Yes, that's a fundamental question. But the answer to that would be the result of a dialogue with the agency that we have ongoing right now. So it's the agency, obviously, that decides whether or not the supplemental data is a major amendment, which is why we want to use the fact that we have a good access to them and a good working relationship to see what could be provided and if it's sufficient to answer the question. And if we need more data, then we understand the possibility that it would be received as a major amendment. But the boundaries by which a response would be part of BLA review or seen as a supplemental with a clock stop, those boundaries have not been established on our dialogue with the agency but is pretty much at the core of that ongoing dialogue. I hope that answers your question.

Vikram Purohit

analyst
#65

Yes, that's helpful. And I know that you're not guiding to any timelines yet. But just kind of based on your experience with precedent cases and even outside of that, following your initial submission, kind of how do you expect the cadence of back and forth to go between, let's say, now and the summer? And the heart of that question really is kind of when can we expect to learn more materially about how timelines may look for the BLA and its processing throughout the year?

Daniel Tassé

executive
#66

Yes. I can't answer your -- the first half of your question, obviously, until we have come to agreement with the agency. I can certainly assure you, though, that if the time line slips or if there's anything of substance around our response to the agency, we will communicate that to the markets. So I cannot speculate nor do I wish to speculate. But obviously, the answer to your question very likely will be of importance to the markets and will be shared.

Operator

operator
#67

I show no further questions in the queue. And at this time, I would like to turn the call over to Daniel Tassé, CEO, for closing remarks.

Daniel Tassé

executive
#68

Thanks, Dilem, and thanks, everyone. Again, we wish to reiterate our commitment to bringing Viaskin Peanut to patients as soon as possible and our commitment to all of our stakeholders in keeping you informed as we navigate this process and remain very much engaged with the FDA. Now we understand these are difficult times.

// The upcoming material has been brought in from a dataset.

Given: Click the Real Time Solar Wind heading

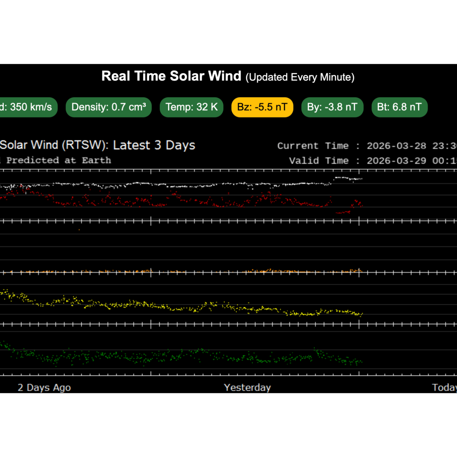Looking at the screenshot, I should point(171,76).
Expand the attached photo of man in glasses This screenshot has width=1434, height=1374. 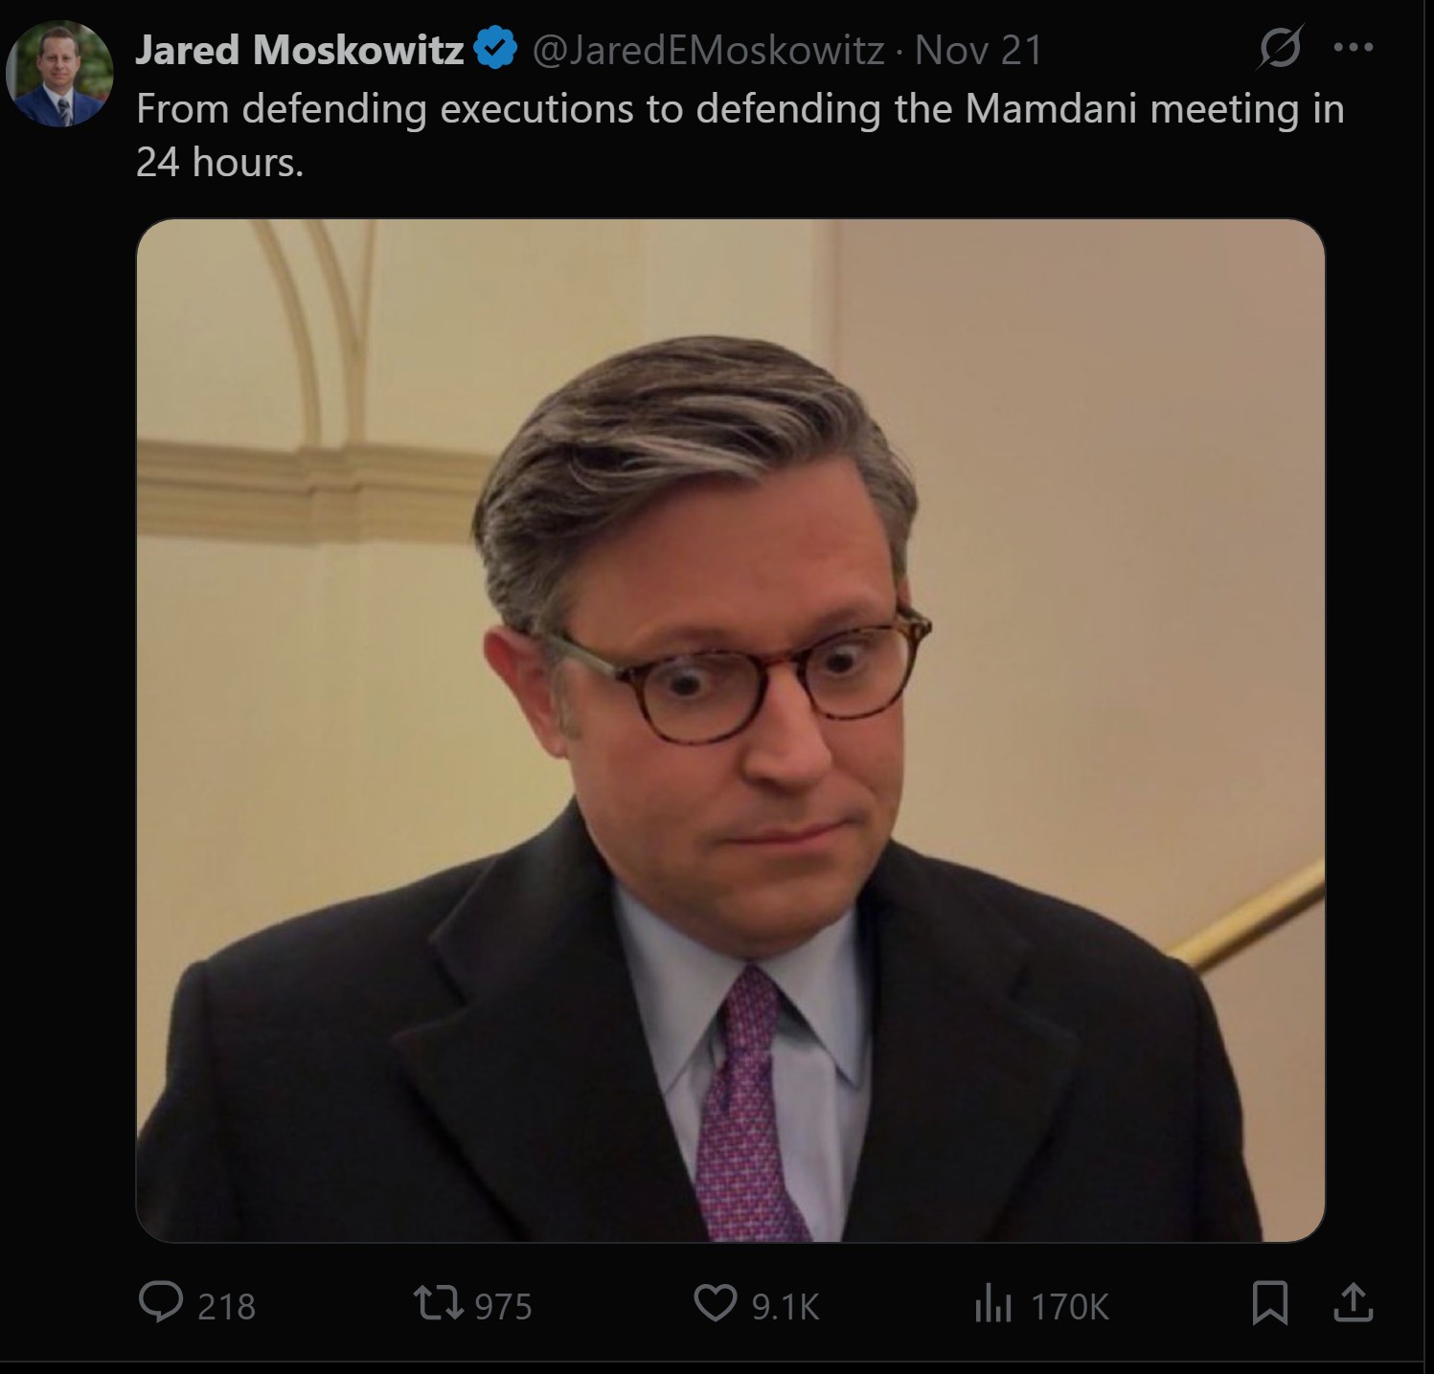coord(730,730)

Our division at the agency, the allergenic product division, is also the division that is responsible, as you know, for regulating vaccines. And there's a lot happening around us right now. And this is, obviously, a very serious health situation. We also appreciate that the agency will have their resources deployed, not only on Viaskin Peanut, but other applications also, and we certainly are empathetic to that. We also extend our sympathies to people and communities, obviously, who are very much touched by this outbreak. We have always committed to being very transparent with the market. We'll continue doing so as we learn more here. And I thank everyone for joining us today and ask that you all please stay safe.

Operator

operator
#69

Ladies and gentlemen, thank you for participating in today's conference call. This concludes the program. You may all disconnect. Good day.